The researchers found the following for CMR:
- A sensitivity of 86.5% [95% confidence interval (CI) 81.8% to 90.1%]. This means that 86.5% of patients with the disease identified using X-ray angiography had a positive result on CMR. Therefore, these people were correctly identified as having coronary heart disease.
- A specificity of 83.4% [95% CI 79.5% to 86.7%]. This means that 83.4% of patients without coronary heart disease during X-ray angiography correctly received a negative result using CMR. These people were correctly identified as not having coronary heart disease.
- A positive predictive value of 77.2% [95% CI 72.1% to 81.6%]. This means that 77.2% of patients who were diagnosed as having coronary heart disease by CMR did in fact have coronary heart disease. But, conversely, 22.8% of patients would be incorrectly identified.
- A negative predictive value of 90.5% [95% CI 87.1% to 93.0%]. This means that 90.5% of patients who had a negative result by CMR did not have coronary heart disease. But, conversely 9.5% of patients would be incorrectly reassured.
The sensitivity and negative predictive value for CMR was significantly better than those for the widely used SPECT technique.
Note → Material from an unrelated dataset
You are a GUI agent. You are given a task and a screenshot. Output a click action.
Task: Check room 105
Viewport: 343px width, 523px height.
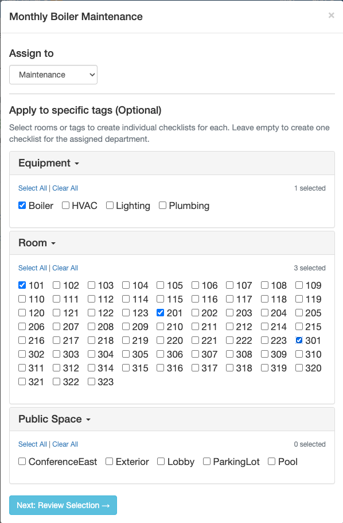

The specificity and positive predictive value of the two techniques were similar.
How did the researchers interpret the results?
The researchers conclude that this trial has shown “CMR’s high diagnostic accuracy in coronary heart disease and CMR’s superiority over SPECT”. They say it should be adopted more widely for the investigation of coronary heart disease.
This research has demonstrated the diagnostic accuracy of CMR in diagnosing coronary heart disease. CMR also has the advantage that it is a non-invasive technique that does not expose patients to ionising radiation. However, CMR will not be suitable for all patients, as due to the high magnetic fields involved, patients with some medical implants will not be able to use it. Due to the confined nature of many scanners it is also not suitable for patients who suffer from claustrophobia (although this is also the case with many SPECT scanners).
Some points to note:
- The tests were done in a group of patients at relatively high risk of coronary heart disease, with almost 40% having the disease. The accuracy of the test in a community sample of lower-risk patients will need to be tested.
- The research was conducted by skilled, experienced operators, meaning that its accuracy might not be the same in units where fewer procedures are performed.
- X-ray angiography itself is not itself a perfect test and therefore might not have been ideal as a reference standard.
Further research will be needed to test if improved diagnosis, using techniques such as CMR, actually improves patient outcomes. Cost, cost-effectiveness and the availability of scanners will also need to be evaluated.